▸ **Gekozen fragment**:
---*---
Niet alle onderwijs gaat op in de Bijbelvertelling, maar die vertelling is wel een oefening in verlangen. Dat kan verder op de dag echter evengoed gebeuren. Om met de pedagoog W. ter Horst te spreken: als de docent ongestoord met zijn leerlingen bezig is, kan het gebeuren dat hij hen ineens meevoert naar een soort heilige grond, waar men even heel dicht bij elkaar is. Dicht bij zichzelf. Dicht bij een klein geheim of zelfs dicht bij het Grote Geheim – bij God. Dat zijn gouden momenten, waar we het allemaal voor doen. Daar krijgen leerlingen iets te zien van de werkelijkheid. Niet alleen van de zichtbare werkelijkheid, maar van de werkelijkheid van God. Zo bezien is onderwijs een middel in de handen van de Heilige Geest. Bekerend en vernieuwend. Hoeveel kinderen hebben de Heere Jezus via de juf of meester op school leren kennen?
---*---
▸ **Inhoud gegevensset**:
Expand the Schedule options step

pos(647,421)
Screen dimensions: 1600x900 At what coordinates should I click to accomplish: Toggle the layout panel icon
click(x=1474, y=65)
---*---
▸ **Oefeningsdoel**:
Schrijf het volledige fragment over onderwijs en de Bijbelvertelling letterlijk over. Werk alleen met het fragment.

▸ **Oefeningsresultaat**:
Niet alle onderwijs gaat op in de Bijbelvertelling, maar die vertelling is wel een oefening in verlangen. Dat kan verder op de dag echter evengoed gebeuren. Om met de pedagoog W. ter Horst te spreken: als de docent ongestoord met zijn leerlingen bezig is, kan het gebeuren dat hij hen ineens meevoert naar een soort heilige grond, waar men even heel dicht bij elkaar is. Dicht bij zichzelf. Dicht bij een klein geheim of zelfs dicht bij het Grote Geheim – bij God. Dat zijn gouden momenten, waar we het allemaal voor doen. Daar krijgen leerlingen iets te zien van de werkelijkheid. Niet alleen van de zichtbare werkelijkheid, maar van de werkelijkheid van God. Zo bezien is onderwijs een middel in de handen van de Heilige Geest. Bekerend en vernieuwend. Hoeveel kinderen hebben de Heere Jezus via de juf of meester op school leren kennen?